I moved, but have the same router and cable box. Now when I visit Google Maps it still shows my old location. I went to the SkyhookWireless update page to update my Mac Address with my new location. The process is you put in your Mac address and it shows you the current location, and then you adjust that location and submit it. When I got the Mac Address from the status page on my router Skyhook reported that location as in Pakistan, which isn't even the correct continent (as my old or new address).

I tried every other Mac address I could come up with: The cable router, the Wireless router's other Mac address, my PC's Mac address, etc. and none of them reported any location on the Skyhook page. So I am guessing that there is another Mac address, or some other bit of information that is used by Firefox when it reports to Google Maps my current location.
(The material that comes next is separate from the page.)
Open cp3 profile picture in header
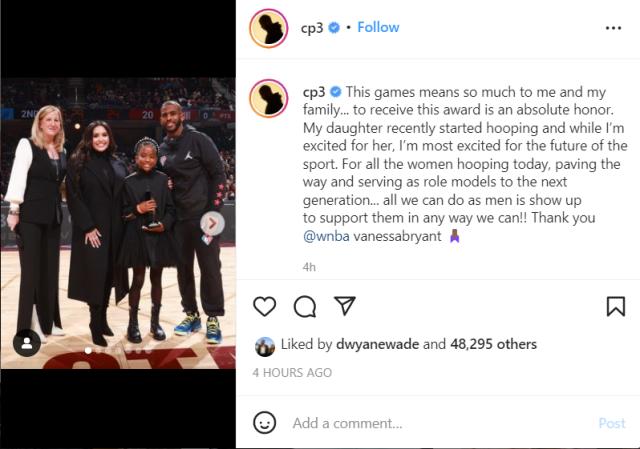(269, 28)
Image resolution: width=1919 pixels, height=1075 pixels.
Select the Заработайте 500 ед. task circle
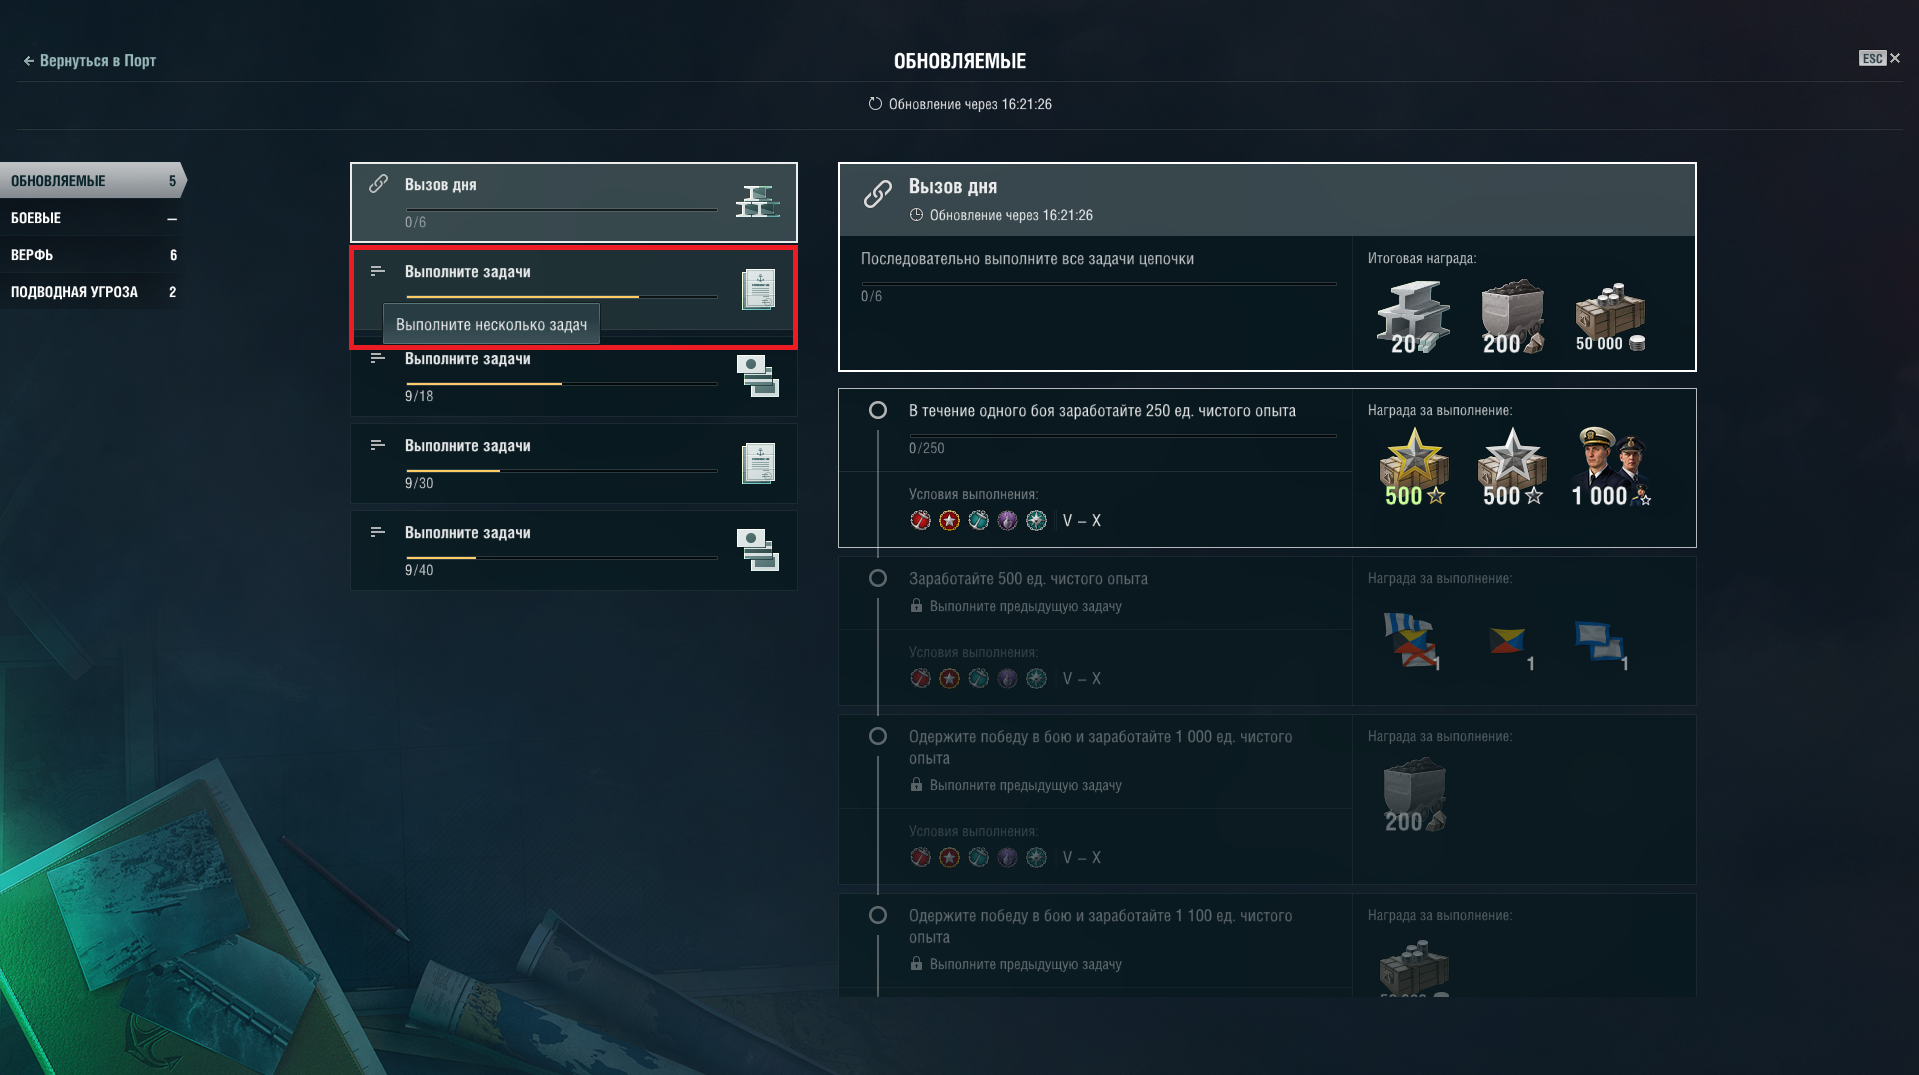coord(877,578)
Now that you have the back story, how do I find the Mac address or whatever information it is that Firefox (or other browsers) use to determine my Geolocation? Everything I have read online is rather vague.

The next option I am considering is hooking a logging proxy onto Firefox and seeing what data it sends, but I'd rather find an easier method.
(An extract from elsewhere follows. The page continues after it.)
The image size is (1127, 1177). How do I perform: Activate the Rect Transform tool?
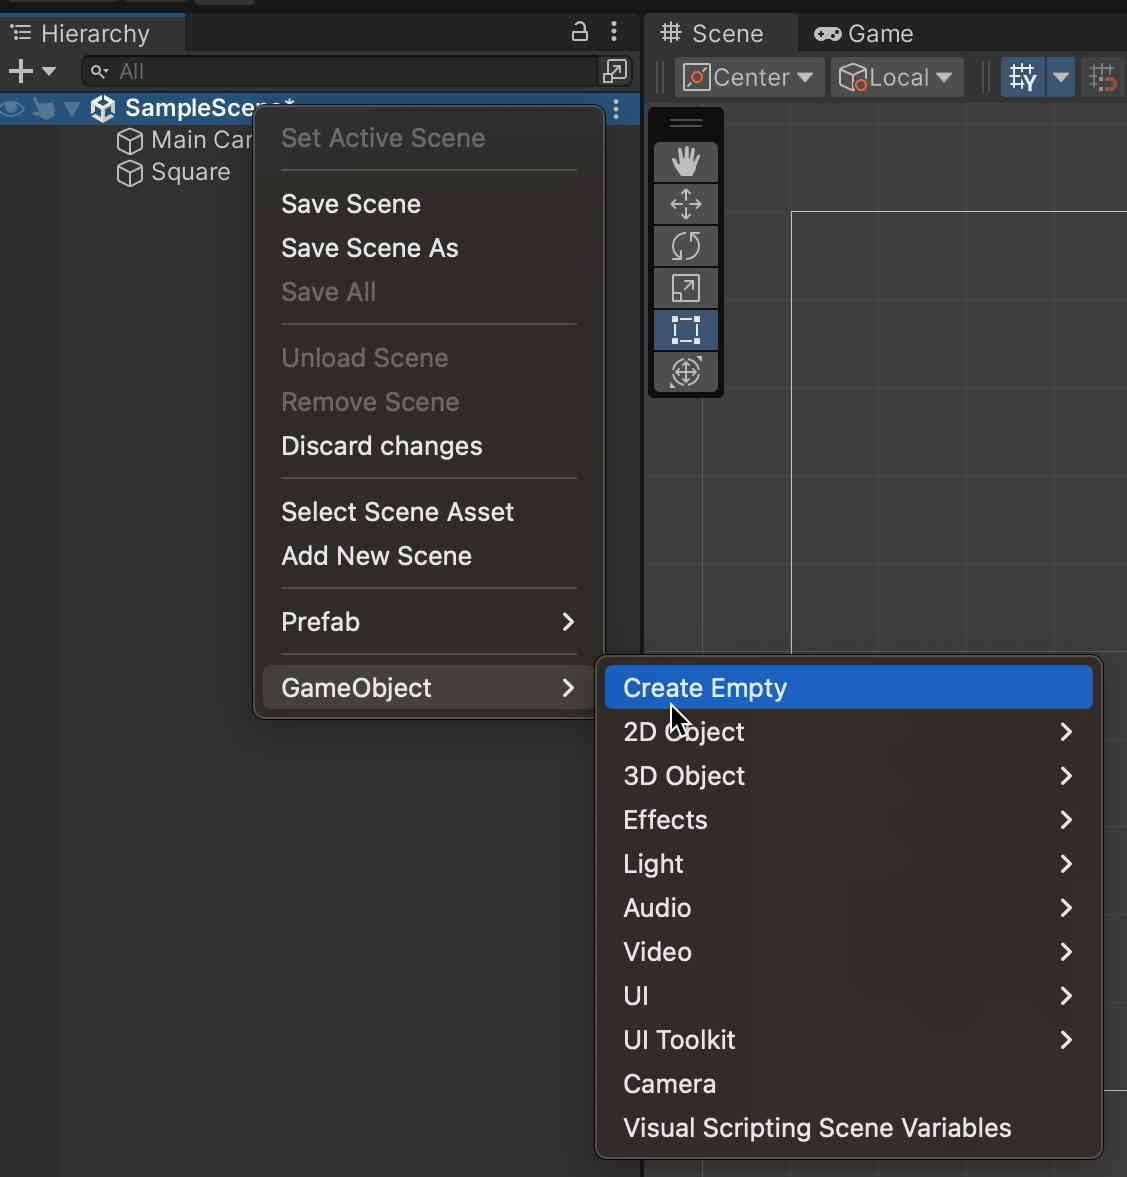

Related: How do I update the geo location of my house?


If you are interesting on how the Wireless geolocation in HTML 5 and traditional IP address geolocation technology work, please read this information from the article HTML 5 Geolocation API & IP Geolocation provided by IP2Location.com . It is very useful for understanding between the MAC address works difference than IP address.

  • That looks like what I was looking for. Thanks! – Jim McKeeth Jun 3 '10 at 23:45

When you first visit Google Maps, do you see a link on the left that says "Change default location"? Clicking that should allow you to enter your new address. As far as I know, Google Maps doesn't use your Mac Address or anything else to figure out your location, unless you're on a mobile browser (eg, a phone).


Firefox uses information about the WiFi access points, according to Google blog:

Google Maps asks your web browser for your location. Typically, your browser uses information about the Wi-Fi access points around you to estimate your location. If no Wi-Fi access points are in range, or your computer doesn't have Wi-Fi, it may resort to using your computer's IP address to get an approximate location. As you'd expect, the accuracy of My Location varies with your location, and in some cases, Google Maps may not be able to provide a location at all.

Firefox uses the W3C Geolocation API, which mentions

The Geolocation API defines a high-level interface to location information associated only with the device hosting the implementation, such as latitude and longitude. The API itself is agnostic of the underlying location information sources. Common sources of location information include Global Positioning System (GPS) and location inferred from network signals such as IP address, RFID, WiFi and Bluetooth MAC addresses, and GSM/CDMA cell IDs, as well as user input. No guarantee is given that the API returns the device's actual location.

What IP range is assigned to the router ?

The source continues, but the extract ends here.